Dataset items:
————

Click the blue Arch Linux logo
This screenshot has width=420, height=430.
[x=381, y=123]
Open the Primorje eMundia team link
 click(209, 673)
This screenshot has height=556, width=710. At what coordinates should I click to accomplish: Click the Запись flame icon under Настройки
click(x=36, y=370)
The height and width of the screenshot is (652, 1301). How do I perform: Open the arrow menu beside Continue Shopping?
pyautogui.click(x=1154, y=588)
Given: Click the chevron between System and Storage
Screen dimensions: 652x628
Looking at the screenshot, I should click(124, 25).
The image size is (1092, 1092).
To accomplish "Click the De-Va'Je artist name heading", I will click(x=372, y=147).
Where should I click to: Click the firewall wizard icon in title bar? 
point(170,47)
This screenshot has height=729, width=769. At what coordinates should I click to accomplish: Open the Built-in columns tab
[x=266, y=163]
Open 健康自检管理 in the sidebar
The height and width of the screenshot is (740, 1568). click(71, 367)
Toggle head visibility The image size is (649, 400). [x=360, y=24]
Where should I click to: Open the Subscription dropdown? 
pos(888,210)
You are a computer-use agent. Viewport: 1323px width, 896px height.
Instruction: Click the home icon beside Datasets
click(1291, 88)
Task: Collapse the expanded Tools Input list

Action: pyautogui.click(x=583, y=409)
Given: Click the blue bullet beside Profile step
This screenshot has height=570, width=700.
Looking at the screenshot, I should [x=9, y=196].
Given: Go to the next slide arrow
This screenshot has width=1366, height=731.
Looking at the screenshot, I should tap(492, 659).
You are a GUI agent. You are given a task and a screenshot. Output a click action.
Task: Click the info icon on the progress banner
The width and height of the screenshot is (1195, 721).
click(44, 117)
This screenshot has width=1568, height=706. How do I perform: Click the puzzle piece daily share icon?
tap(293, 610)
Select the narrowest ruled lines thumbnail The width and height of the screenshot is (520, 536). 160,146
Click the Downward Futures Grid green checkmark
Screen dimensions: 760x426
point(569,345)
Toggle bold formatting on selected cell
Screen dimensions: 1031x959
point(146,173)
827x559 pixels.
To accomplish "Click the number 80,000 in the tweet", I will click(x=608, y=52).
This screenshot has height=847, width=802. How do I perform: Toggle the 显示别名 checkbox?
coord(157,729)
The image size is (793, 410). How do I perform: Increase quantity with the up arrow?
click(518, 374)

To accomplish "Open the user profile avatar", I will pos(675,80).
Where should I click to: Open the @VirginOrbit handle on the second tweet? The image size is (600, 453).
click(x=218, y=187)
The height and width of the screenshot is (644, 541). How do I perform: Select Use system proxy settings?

————

> _YOUR ASSIGNMENT_:
Look through the data above and return exactly the lines from the one that contains "You are a computer-use" to the one that contains "You are a GUI", inclusive, with nothing else.

> _YOUR SOLUTION_:
You are a computer-use agent. Viewport: 1323px width, 896px height.
Instruction: Click the home icon beside Datasets
click(1291, 88)
Task: Collapse the expanded Tools Input list

Action: pyautogui.click(x=583, y=409)
Given: Click the blue bullet beside Profile step
This screenshot has height=570, width=700.
Looking at the screenshot, I should [x=9, y=196].
Given: Go to the next slide arrow
This screenshot has width=1366, height=731.
Looking at the screenshot, I should tap(492, 659).
You are a GUI agent. You are given a task and a screenshot. Output a click action.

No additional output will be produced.